* _WHAT YOU ARE ASKED TO DO_:
Scan the records for the string "will" and state how many lines contain it, using the number alone.

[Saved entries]
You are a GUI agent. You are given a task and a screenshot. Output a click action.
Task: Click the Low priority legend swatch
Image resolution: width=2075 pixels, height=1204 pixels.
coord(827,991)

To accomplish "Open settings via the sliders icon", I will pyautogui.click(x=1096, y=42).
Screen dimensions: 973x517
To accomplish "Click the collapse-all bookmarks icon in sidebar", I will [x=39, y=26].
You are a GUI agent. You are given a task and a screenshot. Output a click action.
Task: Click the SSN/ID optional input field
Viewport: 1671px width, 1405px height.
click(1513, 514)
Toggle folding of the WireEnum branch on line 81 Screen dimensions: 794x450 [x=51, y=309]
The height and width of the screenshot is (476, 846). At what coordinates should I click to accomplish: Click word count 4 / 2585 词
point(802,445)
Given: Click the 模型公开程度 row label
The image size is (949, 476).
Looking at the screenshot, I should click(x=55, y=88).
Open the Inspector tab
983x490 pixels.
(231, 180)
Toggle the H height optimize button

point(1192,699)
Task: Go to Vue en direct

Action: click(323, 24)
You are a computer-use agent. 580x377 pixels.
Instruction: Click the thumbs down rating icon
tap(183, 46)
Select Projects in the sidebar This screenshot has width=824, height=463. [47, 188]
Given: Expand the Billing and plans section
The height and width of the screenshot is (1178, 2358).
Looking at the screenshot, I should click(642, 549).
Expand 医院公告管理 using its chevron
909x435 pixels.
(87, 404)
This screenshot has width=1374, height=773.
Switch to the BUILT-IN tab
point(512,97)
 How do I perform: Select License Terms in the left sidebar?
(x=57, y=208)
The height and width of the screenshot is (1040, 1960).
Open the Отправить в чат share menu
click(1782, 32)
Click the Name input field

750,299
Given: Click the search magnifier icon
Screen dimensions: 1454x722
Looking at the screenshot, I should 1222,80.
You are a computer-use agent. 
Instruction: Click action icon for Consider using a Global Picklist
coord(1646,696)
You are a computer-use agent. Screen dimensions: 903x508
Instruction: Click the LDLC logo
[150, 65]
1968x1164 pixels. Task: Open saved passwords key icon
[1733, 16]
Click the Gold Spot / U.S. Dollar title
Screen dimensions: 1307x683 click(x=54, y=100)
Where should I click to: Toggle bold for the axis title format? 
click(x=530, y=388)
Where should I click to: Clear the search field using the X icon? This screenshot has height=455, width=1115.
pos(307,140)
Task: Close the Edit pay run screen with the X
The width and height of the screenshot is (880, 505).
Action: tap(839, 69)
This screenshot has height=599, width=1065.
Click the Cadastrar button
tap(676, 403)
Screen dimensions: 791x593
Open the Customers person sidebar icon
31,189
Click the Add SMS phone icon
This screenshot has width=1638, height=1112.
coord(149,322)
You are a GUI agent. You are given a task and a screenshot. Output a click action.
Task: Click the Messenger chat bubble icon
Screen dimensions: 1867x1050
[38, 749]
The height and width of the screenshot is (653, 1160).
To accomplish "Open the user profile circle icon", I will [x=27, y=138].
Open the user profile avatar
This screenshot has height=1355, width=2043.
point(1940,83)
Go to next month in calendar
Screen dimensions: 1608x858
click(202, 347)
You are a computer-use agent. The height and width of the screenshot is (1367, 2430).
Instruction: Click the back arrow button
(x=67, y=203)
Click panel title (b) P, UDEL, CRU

* _RESULT FOR THIS EXERCISE_:
3